$ guides / mysql / mysql-deadlock-detect-off-high-concurrency ▌

Operations Guides

MySQL innodb_deadlock_detect=OFF: when deadlock detection becomes the bottleneck

At extreme concurrency, InnoDB’s deadlock detector can become the bottleneck. It traverses the wait-for graph on every lock enqueue. That cost is usually negligible until thousands of concurrent writing transactions hit a small set of hot rows. When traversal itself saturates CPU, throughput collapses even though disks are idle and the buffer pool is warm.

innodb_deadlock_detect=OFF removes that traversal. Instead of instant deadlock detection, InnoDB relies exclusively on innodb_lock_wait_timeout to break cycles. The blocked transaction waits, holding its locks, until the timeout expires. This is not a generic performance tuning knob. It is a narrow, high-risk tradeoff that converts instant rollback into delayed timeout, and it is appropriate only when you have confirmed through testing that deadlock detection is the bottleneck.

What it is and why it matters

innodb_deadlock_detect is a dynamic global boolean variable. It defaults to ON in MySQL 5.7.15+ and MySQL 8.0+. It does not exist in MySQL 5.6 or earlier; attempts to set it there return an unknown variable error.

When ON, every time a transaction requests a row or table lock that cannot be granted immediately, InnoDB runs DeadlockChecker::check_and_resolve. The checker walks the wait-for graph to see whether adding this wait edge creates a cycle. If it finds one, it instantly rolls back the smaller transaction (by row count) and returns ER_LOCK_DEADLOCK to the victim.

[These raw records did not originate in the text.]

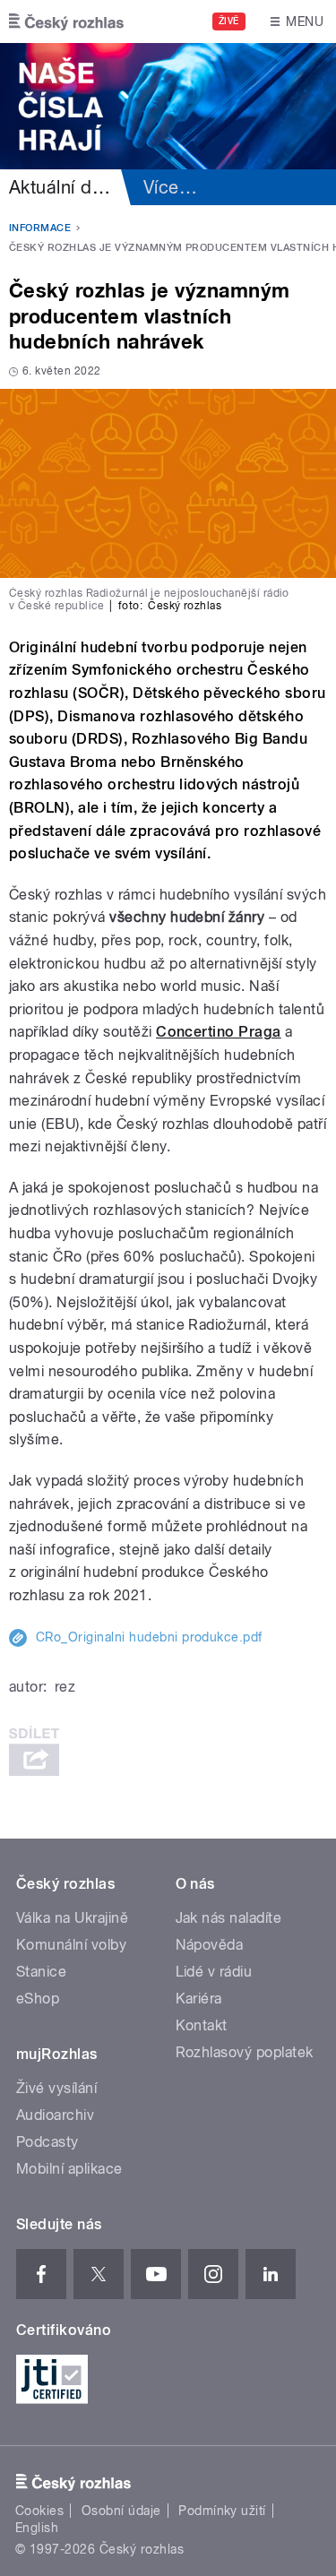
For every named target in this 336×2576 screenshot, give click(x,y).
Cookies (39, 2510)
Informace (40, 228)
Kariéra (199, 1998)
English (36, 2527)
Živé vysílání (56, 2088)
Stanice (41, 1971)
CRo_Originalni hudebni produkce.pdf (149, 1637)
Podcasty (47, 2141)
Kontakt (202, 2025)
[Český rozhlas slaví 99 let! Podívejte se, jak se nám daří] (168, 106)
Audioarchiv (55, 2115)
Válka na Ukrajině (72, 1917)
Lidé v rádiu (214, 1971)
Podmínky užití (222, 2510)
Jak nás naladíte (229, 1917)
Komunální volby (71, 1944)
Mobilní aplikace (69, 2168)
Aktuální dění (62, 187)
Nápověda (210, 1944)
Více (170, 187)
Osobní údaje (121, 2510)
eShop (37, 1998)
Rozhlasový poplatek (245, 2052)
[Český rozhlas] (66, 21)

When OFF, InnoDB skips that traversal. The transaction is enqueued as a waiter and sleeps until the lock is released or innodb_lock_wait_timeout (default 50 seconds) expires. The victim selection logic is bypassed entirely.

Under normal OLTP concurrency, the CPU cost of detection is negligible. Under extreme contention (thousands of threads, hot-row updates, queue-style access patterns), the cost of the graph walk on every lock enqueue becomes the dominant consumer of CPU time. Historical Bug #49047 demonstrated pathological O(n^2) behavior in this path when many locks existed on a single row. While subsequent fixes improved throughput, the fundamental scaling concern remains: detection cost grows with the depth of the wait-for graph.

How it works

When a lock request is blocked, InnoDB must decide whether the new wait edge creates a deadlock.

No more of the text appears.